NSP2 uniformly increases segment 11 RNA mutation rate in a concentration- dependent manner. (A) Segment 11 was incubated with increasing amounts of NSP2 (0, 5, 10 and 20 μM), then probed with 5NIA, as described in Materials and Methods. Higher mutation rates reveal increased flexibility in the RNA backbone, while lower mutation rates indicate less conformationally flexible nucleotides. Note a uniform increase in mutation rates proportional to NSP2 concentration. Zoomed-in: representative regions of segment 11 RNA. (B) Violin plots comparing distribution of mutation rates of segment 11 RNA upon incubation with NSP2. Boxes represent the 25th/75th interquartile range, and medians are shown as central bands. Note, both change in mutation rate distribution and significant change in median mutation rate. Significance values were calculated using Kruskal–Wallis test (P < 0.05). (C) Mutation rates of segment 11 RNA (x-axis) plotted against mutation rates of segment 11 RNA in the presence of increasing amounts of NSP2 to reveal linear relationship with distinct slopes. The slope increase as NSP2 is titrated in, while the linear dependence persists, suggesting a global change in the RNA flexibility in response to saturation with NSP2.

Figure 6.

NSP2 uniformly increases backbone flexibility in RV RNAs. (A–C) Mutation rates of individual RNAs (segment 5, segment 6 and segment 10, respectively) alone (x axis) plotted against the mutation rates of the RNAs incubated with 20 μM NSP2 (y axis). (D) Schematic of structural motifs found within an RNA. Using SHAPE-MaP-informed secondary structure models generated as shown in Figure 1, individual nucleotides (color-coded) were categorized into each of the different structural modalities described: interior bulge (red), multiloop (yellow), stem (green), and hairpin loop (orange) using the Forgi library (Materials and Methods). (E) NSP2-mediated mutation rate change analysis for individual structural motifs as described in panel D. Log₂(FC) denotes log₂(mutation rates induced by 20 μM NSP2 divided by the mutation rates without NSP2).
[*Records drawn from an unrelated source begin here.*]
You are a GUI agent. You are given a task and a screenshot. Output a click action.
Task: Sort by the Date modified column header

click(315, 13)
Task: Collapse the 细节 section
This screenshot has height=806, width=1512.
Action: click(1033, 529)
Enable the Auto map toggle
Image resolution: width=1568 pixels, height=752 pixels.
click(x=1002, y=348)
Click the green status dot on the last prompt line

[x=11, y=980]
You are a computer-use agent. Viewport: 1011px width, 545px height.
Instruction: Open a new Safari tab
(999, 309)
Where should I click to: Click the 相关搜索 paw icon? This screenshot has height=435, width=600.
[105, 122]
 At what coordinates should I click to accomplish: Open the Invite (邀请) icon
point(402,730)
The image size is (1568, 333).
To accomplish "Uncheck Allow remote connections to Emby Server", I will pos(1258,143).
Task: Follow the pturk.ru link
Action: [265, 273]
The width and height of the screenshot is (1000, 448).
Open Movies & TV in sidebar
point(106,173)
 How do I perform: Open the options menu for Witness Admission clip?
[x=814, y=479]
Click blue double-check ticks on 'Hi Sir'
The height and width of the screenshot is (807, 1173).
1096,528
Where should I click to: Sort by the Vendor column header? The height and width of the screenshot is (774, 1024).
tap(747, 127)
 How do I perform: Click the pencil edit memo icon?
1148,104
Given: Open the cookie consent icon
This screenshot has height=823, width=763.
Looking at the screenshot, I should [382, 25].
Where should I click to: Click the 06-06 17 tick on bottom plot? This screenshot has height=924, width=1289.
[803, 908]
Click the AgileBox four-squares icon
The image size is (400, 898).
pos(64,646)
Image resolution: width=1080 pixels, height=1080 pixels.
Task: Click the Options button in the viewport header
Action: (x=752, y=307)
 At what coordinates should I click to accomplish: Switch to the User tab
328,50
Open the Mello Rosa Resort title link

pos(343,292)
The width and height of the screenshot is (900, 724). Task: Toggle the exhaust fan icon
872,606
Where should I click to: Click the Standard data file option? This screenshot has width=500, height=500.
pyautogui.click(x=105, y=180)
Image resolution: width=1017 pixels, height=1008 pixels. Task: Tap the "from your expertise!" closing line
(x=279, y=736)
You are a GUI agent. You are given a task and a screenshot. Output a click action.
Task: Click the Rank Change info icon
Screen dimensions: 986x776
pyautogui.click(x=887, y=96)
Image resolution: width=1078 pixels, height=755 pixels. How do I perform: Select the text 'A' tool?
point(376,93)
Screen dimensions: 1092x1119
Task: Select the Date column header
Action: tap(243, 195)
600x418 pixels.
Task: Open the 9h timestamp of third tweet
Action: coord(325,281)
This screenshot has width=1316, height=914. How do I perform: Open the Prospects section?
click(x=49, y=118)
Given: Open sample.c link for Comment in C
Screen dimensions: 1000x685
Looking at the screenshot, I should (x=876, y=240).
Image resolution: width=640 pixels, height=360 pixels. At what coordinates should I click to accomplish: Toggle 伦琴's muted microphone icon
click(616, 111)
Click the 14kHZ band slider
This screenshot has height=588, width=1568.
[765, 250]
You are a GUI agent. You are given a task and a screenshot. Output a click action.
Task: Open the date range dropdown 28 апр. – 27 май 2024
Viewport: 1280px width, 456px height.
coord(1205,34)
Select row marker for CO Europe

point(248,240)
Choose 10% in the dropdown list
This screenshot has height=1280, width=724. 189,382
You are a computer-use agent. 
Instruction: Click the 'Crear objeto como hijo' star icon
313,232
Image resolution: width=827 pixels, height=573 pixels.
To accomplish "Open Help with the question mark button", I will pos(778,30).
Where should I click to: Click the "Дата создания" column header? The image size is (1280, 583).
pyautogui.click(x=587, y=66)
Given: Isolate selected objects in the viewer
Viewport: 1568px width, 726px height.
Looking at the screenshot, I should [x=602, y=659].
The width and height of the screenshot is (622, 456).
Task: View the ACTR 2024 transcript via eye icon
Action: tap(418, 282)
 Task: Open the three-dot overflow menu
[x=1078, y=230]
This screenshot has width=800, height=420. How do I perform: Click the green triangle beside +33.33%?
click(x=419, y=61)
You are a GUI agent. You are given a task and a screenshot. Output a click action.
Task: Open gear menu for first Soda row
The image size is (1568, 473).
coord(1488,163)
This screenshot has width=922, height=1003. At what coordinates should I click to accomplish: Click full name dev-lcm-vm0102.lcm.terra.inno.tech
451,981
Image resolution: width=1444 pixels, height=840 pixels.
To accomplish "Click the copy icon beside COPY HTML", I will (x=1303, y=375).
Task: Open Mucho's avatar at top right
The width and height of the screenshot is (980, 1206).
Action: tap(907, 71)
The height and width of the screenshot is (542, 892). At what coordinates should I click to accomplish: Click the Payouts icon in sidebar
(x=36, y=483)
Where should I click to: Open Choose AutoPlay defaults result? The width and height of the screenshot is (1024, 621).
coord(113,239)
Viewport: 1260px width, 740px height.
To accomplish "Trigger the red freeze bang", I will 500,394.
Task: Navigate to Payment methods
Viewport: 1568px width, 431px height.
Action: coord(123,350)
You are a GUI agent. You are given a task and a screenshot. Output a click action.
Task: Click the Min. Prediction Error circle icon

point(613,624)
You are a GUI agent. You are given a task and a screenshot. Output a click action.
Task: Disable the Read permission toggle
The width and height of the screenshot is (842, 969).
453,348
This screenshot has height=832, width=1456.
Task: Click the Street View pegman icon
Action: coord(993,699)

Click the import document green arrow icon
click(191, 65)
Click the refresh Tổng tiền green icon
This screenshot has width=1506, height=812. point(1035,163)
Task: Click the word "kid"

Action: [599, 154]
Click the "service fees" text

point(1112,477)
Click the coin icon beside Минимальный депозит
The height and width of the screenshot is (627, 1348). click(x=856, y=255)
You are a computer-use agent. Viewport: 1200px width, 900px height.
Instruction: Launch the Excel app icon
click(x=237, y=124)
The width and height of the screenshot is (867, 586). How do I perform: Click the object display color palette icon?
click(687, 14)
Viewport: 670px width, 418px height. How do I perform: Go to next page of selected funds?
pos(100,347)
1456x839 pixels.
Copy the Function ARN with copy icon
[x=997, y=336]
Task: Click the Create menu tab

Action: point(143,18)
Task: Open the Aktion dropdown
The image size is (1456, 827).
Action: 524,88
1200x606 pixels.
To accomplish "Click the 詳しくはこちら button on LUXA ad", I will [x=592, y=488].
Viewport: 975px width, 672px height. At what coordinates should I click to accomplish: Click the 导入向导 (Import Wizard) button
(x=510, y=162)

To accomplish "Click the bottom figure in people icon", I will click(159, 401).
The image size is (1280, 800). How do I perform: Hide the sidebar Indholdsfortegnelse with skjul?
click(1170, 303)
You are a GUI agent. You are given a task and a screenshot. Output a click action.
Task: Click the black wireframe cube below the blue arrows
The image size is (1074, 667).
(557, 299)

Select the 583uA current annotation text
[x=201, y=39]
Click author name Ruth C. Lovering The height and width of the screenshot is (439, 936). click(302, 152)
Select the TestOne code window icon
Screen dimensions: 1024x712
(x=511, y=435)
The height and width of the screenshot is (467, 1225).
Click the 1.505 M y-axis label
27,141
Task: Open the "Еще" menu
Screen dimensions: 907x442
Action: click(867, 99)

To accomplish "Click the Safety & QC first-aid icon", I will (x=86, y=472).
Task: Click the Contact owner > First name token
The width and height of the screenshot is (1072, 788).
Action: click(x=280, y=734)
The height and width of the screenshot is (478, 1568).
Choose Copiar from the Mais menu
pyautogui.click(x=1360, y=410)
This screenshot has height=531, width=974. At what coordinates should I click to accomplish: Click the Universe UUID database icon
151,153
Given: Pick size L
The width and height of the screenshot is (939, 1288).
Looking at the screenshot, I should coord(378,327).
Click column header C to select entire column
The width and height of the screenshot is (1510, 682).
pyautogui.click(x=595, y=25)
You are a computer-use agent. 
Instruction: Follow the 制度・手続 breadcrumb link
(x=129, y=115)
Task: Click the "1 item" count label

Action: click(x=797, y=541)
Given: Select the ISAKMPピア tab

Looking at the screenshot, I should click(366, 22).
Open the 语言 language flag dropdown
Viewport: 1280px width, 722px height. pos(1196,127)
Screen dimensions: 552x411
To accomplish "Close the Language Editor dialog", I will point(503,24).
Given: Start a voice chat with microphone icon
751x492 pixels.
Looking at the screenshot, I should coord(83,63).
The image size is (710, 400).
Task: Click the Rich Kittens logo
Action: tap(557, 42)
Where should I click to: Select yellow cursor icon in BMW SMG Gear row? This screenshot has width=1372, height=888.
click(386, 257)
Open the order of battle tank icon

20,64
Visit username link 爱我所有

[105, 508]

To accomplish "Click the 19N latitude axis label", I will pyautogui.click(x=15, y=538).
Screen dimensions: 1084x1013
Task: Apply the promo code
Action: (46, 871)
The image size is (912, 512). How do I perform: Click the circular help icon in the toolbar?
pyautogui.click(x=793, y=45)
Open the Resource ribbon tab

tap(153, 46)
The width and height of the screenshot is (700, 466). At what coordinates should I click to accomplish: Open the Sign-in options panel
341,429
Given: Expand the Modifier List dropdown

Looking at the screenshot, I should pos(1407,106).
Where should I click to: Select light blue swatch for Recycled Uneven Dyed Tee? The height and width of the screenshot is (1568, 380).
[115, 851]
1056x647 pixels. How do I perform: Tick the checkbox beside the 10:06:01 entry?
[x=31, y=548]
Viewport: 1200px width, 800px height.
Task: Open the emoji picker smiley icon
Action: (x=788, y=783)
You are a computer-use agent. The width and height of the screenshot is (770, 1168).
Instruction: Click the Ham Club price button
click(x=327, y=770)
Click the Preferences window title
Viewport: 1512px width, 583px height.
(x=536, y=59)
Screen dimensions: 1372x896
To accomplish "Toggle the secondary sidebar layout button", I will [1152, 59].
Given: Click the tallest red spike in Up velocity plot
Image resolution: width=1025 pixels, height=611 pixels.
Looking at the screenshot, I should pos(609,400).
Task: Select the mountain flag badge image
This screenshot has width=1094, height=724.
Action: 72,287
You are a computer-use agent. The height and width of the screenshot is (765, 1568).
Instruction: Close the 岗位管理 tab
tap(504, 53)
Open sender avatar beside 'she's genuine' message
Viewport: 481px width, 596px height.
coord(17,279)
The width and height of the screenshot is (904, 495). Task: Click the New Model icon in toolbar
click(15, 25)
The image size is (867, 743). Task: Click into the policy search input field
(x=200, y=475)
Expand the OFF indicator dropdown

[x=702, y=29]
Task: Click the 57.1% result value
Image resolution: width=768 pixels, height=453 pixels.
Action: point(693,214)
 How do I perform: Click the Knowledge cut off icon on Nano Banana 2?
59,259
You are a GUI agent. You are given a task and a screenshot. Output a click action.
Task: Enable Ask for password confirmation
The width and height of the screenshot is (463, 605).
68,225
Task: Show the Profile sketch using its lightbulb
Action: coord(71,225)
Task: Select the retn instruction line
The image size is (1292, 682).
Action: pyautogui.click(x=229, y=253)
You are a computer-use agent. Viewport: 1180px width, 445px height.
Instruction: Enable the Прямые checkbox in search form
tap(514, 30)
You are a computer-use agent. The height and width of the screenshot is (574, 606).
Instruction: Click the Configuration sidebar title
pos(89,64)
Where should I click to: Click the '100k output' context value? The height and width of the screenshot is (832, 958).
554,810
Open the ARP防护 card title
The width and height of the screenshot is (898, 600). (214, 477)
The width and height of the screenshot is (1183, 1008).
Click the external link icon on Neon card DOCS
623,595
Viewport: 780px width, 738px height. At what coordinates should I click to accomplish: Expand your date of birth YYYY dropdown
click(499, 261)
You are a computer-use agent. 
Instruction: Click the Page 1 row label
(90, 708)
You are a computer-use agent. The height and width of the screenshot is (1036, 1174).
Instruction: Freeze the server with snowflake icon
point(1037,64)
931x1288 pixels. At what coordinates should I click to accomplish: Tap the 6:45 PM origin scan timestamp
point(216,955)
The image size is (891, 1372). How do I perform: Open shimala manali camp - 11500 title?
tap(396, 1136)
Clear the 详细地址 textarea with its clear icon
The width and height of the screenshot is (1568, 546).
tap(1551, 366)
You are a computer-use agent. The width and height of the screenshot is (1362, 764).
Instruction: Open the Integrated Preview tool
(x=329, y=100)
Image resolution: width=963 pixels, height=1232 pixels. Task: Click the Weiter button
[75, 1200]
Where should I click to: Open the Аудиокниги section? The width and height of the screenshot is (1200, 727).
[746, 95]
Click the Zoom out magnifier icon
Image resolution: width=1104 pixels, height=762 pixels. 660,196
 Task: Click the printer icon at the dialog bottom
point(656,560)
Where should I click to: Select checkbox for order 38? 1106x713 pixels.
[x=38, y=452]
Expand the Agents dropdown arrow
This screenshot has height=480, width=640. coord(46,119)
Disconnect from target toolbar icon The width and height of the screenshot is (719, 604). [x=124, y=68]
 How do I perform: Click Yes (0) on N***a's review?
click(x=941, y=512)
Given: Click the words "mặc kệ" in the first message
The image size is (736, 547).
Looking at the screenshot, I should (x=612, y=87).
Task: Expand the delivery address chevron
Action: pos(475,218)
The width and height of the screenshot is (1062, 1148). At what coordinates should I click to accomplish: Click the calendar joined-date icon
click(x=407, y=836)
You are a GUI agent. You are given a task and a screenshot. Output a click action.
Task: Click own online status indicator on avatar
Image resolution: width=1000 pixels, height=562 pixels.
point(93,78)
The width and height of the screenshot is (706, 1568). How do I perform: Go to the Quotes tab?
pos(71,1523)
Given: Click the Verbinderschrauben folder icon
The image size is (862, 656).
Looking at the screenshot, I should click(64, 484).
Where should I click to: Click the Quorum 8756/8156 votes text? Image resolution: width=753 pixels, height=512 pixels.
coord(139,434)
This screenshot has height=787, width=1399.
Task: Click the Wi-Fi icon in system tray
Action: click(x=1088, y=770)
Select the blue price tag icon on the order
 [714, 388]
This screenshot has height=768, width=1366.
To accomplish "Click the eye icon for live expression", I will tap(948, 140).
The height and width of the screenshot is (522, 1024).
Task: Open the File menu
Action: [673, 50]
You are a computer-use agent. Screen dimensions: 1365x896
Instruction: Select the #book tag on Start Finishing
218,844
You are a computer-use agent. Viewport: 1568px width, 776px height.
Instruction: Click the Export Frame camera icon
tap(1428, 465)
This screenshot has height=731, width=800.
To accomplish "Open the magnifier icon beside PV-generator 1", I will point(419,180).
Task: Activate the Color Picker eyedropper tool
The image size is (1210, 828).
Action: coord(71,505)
A vast majority of log₂(FC) values are positive. Statistical significance was assessed using Kruskal-Wallis test. Stem-forming nucleotides involved in base-pairing have a higher average log₂(FC) than those located within predicted forming hairpins, multiloops and interior bulges.

Figure 7.

Changes in global backbone flexibility in RV transcriptome mediated by NSP2. Addition of NSP2 to an equimolar mix of 11 distinct RV transcripts results in global increase of mutation rates across all segments. (A–D) Mutation rates of individual RNAs incubated with an RNA mix representing the RV transcriptome in the presence of 20 μM NSP2(y-axis) plotted against mutation rates of the RNA alone in the presence of 20 μM of NSP2 (x-axis) to reveal highly correlated data. (E) Analysis of NSP2-mediated mutation rate changes in the presence or absence of the rotavirus transcriptome. Comparison of distribution of NSP2 mediated mutation rate changes (i.e. the log₂ of the quotient of the mutation rates in the presence of 20 μM NSP2 over the mutation rates for RNA without NSP2) for each the structural motif (stem, hairpin loops, multiloops, interior bulge, as described in Figure 6D) for RNAs alone and RNAs in the context of the transcriptome. Q1 and Q3 represent the 25th and 75th interquartile range, respectively, and the median, Q2, is labeled shown as solid lines. Statistical significance was assessed using Kruskal-Wallis test.